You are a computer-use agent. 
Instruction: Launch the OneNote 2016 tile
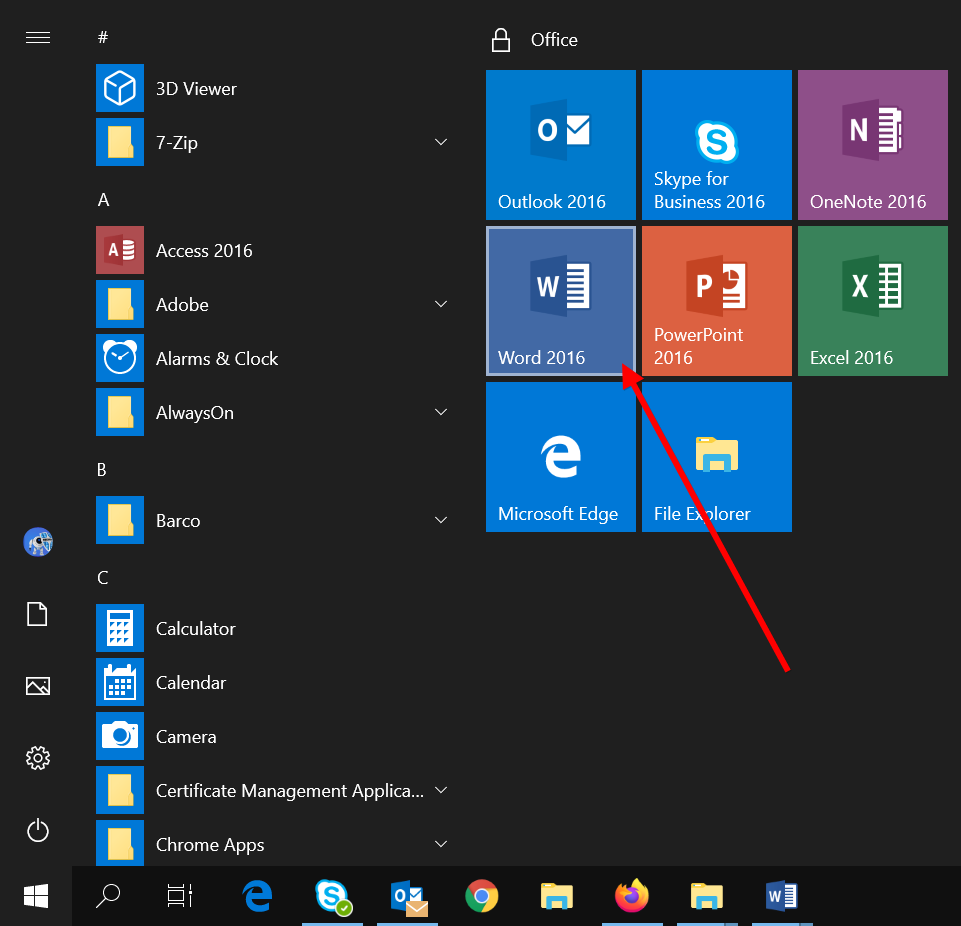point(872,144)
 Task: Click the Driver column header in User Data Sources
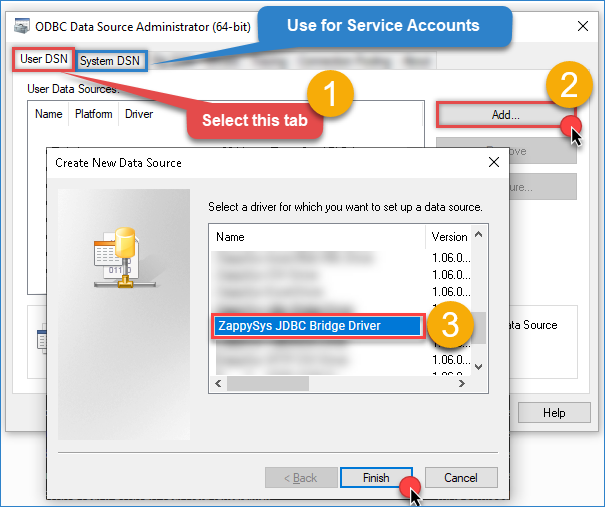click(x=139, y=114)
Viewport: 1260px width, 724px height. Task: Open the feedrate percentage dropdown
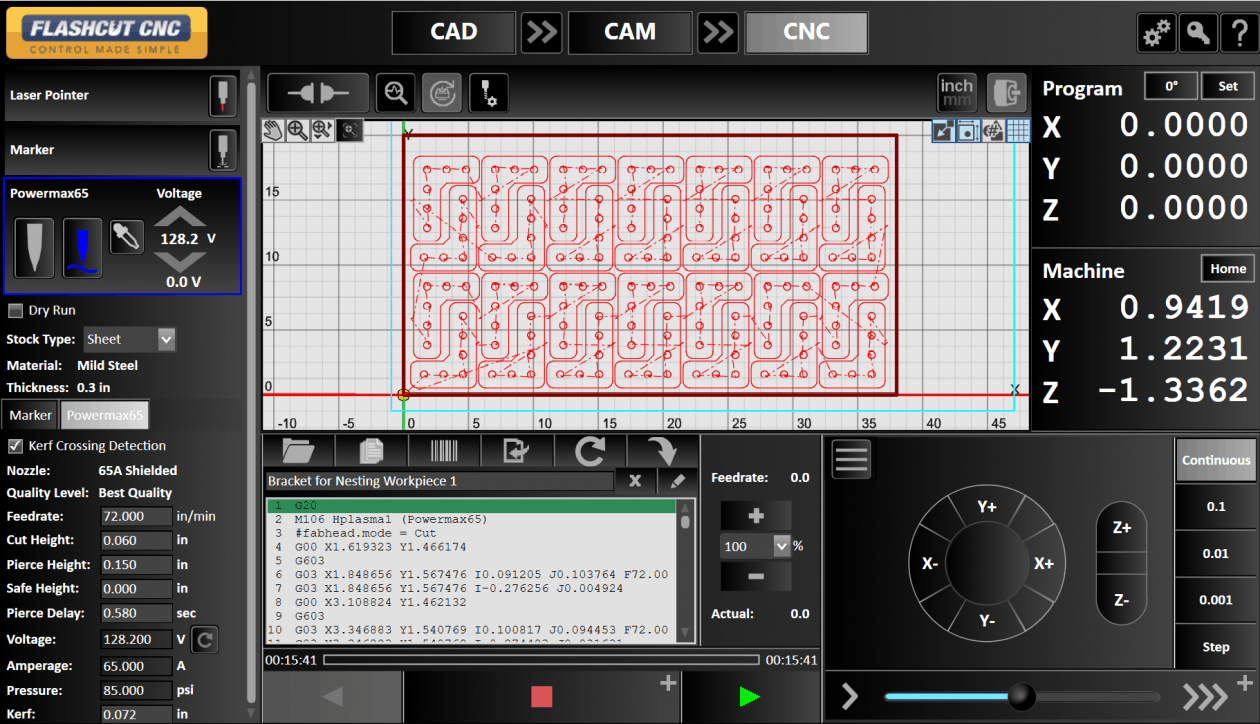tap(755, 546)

=== Task requirements ===
Copy every line of the material above word for word, omitting the pictures.

=== Written response ===
You are a computer-use agent. 
Instruction: Launch the OneNote 2016 tile
point(872,144)
 Task: Click the Driver column header in User Data Sources
click(x=139, y=114)
Viewport: 1260px width, 724px height. Task: Open the feedrate percentage dropdown
tap(755, 546)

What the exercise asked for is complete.